Day 1 :
National Institute of Public Health, Japan
Keynote: Standardization of Patient Registry. - Importance of Patient Registry for Evidence based Public Health.
Time : 09:30-10:15
Hiroshi Mizushima has his expertise in medical informatics, computer science, public health informatics, molecular biology etc. He has graduated from University of Tokyo, faculty of Pharmaceutical Science in 1983, and got PhD in 1988 at Univ. Tokyo. He established Cancer information service and Cancer Information Network at National Cancer Center. He became Professor of Medical Omics Informatics at Tokyo Medical and Dental University in 2009. He moved to National Institute of Public Health (NIPH) in 2011, and became Director of Center for Public Health Informatics at NIPH in 2017. He is currently president of Japan IT- healthcare Association and more.
A New legal structure for rare disease (nambyo) has been established in Japan in 2015, after 42 years of measures of nambyo. We have been accumulating registry for nambyo from 2003, however, as it was based on paper registration, quality was not enough. We made a prototype system for online registry used for nambyo reimbursement application. We first categorized all disease, and made standard data sets. Our new registry system will be based under ISO13606 which is a medical international standard. Authorized doctors can put in data on Line by the new system, which has data cleaning filter for accurate data entry. Patients will be supported their medical expense by authorization by this system, so the registry will be efficient. We also made Offline registry system, in case of lacking online access due to security at hospitals.
As this system for nambyo was also used for pediatric rare disease registry, it was the good example for broad range of diseases. We were asked to make a guideline for Patient registries as a government funded project in 2016. We compared PARENT which is a European project, and AHRQ which is an American guideline for patient registries. There are currently no international guideline or standard for patient registry, however, to perform patient research or integrate worldwide information, which is important in the field of rare disease. We are also trying to integrate patient reported outcomes data using patient portals.
It is very important to get patient database for “Evidence based public health”, and “precision public heath”. We are trying to integrate these information for this goal.
National Institute of Public Health, Japan
Keynote: Towards Improvement of Information Accessibility in a Care-focused mature Society : A proposed “definition of health” for a mature society
Time : 10:15-11:00
Tomoko Tachibana has her expertise in research and passion in improving the health and wellbeing. Her research on regional models for progressing toward establishment of a “Disability Registry,” using the Clinical Efficacy Database creates new pathways for improving health and welfare policies for PDs. She has been building this model over years of experience in clinical medicine, research, evaluation, teaching and administration in hospitals, public health centers and an education institution. For supporting independent decision-making and activities by PDs, and putting into practice evidence-based health and welfare policies for them, she has been advancing research to promote accumulation and utilization of epidemiological evidence data which are needed for policy evaluation, cooperation between medicine and welfare, etc. The National Institute of Public Health, whose mission is to carry out human resources development and to conduct research in public health, was established in 2002, integrating The (former) N IPH, etc.

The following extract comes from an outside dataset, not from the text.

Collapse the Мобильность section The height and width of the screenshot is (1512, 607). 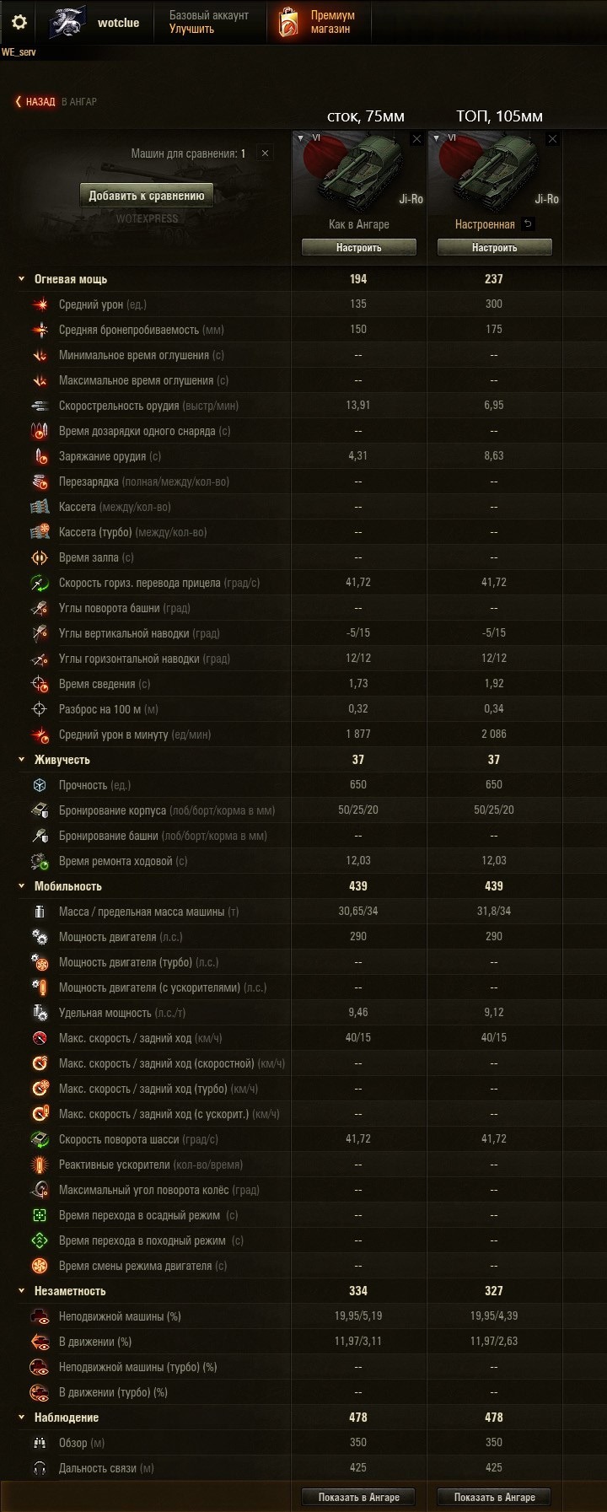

The objective was to identify issues arising in information infrastructure development so that the Japanese public, regardless of the presence or absence of disability, can easily obtain and use information necessary for everyone, in a well-integrated society while mutually respecting personality and individuality, and to generate proposals that work towards improving information accessibility. Evidence-based public health policies were compared between cancer and trauma (injuries, damage, and sequelae). Public health policy for cancer follows the Cancer Control Act. Evidence such as survival rates is useful not only for health care providers and policymakers but also for cancer patients in executing the right to self-determination in promoting health. Meanwhile, evidence about long-term outcomes of trauma in Japan is overwhelmingly lacking, although the incidence of trauma is estimated to be comparable to that of neoplasms in the 2014 national patient survey. In recent years, we have assessed the promotion of the disability health and welfare policy, and engaged in research aimed at a “re-evaluation of disability health and welfare policy from the perspective of trauma prognosis.” To realize this review in the community-based integrated care system, we focus on the database of diagnoses, treatments, treatment effects, etc. of patients visiting medical institutions, and intend to develop a disability registry. Developing this registry utilizing clinical effect information is expected to enhance quality as evidence in health and welfare policies for people with disabilities (=PDs). In care-focused mature societies such as Japan, the following concept needs to be included in the definition of health: Taking into consideration the disease burden, and various other “social, physical and psychological problems,” health pertains to maintaining the patient’s quality of life, enabling his/her control over his/her own life, offering things that he/she can do him/herself, and fostering his/her self-actualization.